En 1999 Alain Touraine escribió en Clarín que “la economía argentina resultó profundamente transformada en los últimos diez años: se convirtió en una economía de producción y no solamente en una de subvenciones”.[27] Fue una democratización del consumo de masas motorizado por un “neopopulismo de mercado”,[28] que como en otras épocas, pero como nunca en tiempo reciente, abarataba y daba acceso a quien tuviera con qué. Podríamos hablar de los costos en el mediano y largo plazo. Y es cierto. Se podrá decir que era un espejismo. Pero para los que lo vivieron fue una realidad. Y, guste o no, la única verdad es la realidad.
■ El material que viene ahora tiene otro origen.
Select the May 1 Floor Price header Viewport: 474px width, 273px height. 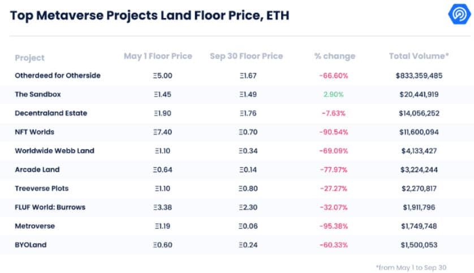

De la alternativa al quiebre pasando por el consenso
Que el árbol de la incomodidad con los años noventa no nos tape el bosque de lo real: el “neoliberalismo” argentino fue “deseado”.[29] Porque a diferencia del Chile de Augusto Pinochet, y al igual que el Reino Unido de Margaret Thatcher, en la Argentina Carlos Menem ejecutó su proyecto con la legitimidad que dan unas urnas explotadas de votos. Quizá “mintió” en 1989, pero 1995 fue un año a cielo abierto.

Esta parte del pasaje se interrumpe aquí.